- Supplied passage
========

Canopy Growth Reports Q3 FY2026 Earnings: Revenue Beats Estimates, EPS Misses

CGC
February 06, 2026

Canopy Growth Corporation reported fiscal third‑quarter 2026 revenue of C$74.5 million, a 47% beat over the consensus estimate of roughly C$50.6 million. The figure matches the company’s own guidance and represents a 4% year‑over‑year increase in cannabis net revenue, driven by stronger demand in Canada’s adult‑use and medical segments.

The company posted a net loss of C$0.18 per share, missing the consensus estimate of C$‑0.04 by 0.14 CAD. The miss reflects higher operating costs and a one‑time restructuring charge, offsetting the benefit of a 49% reduction in loss compared with the same quarter a year earlier. The adjusted EBITDA loss narrowed 17% year‑over‑year to C$3.2 million, indicating improved cost discipline despite margin compression.

========

- Provided data
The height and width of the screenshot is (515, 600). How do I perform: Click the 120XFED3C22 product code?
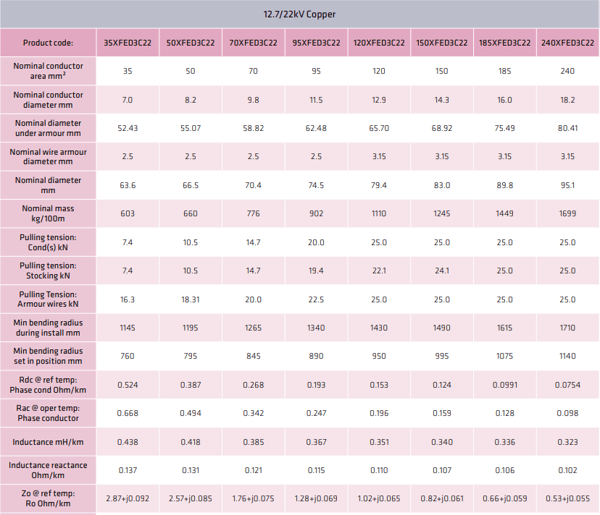coord(378,43)
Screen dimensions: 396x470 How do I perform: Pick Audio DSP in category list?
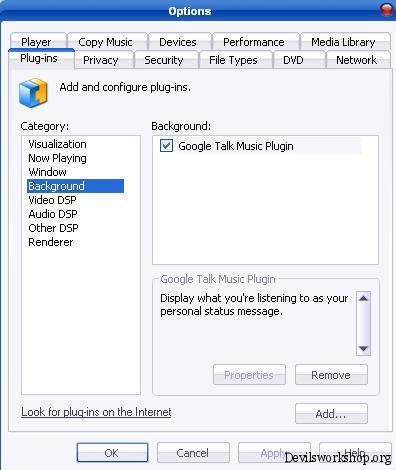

========

- Exercise
Answer from the Canopy Growth earnings report:
(a) What was the consensus revenue estimate for the quarter?
(b) What net loss per share did the company post?
(c) To what amount did the adjusted EBITDA loss narrow, and by what percentage year over year?

- Task solution
(a) Roughly C$50.6 million.
(b) C$0.18 per share.
(c) C$3.2 million, a 17% narrowing year over year.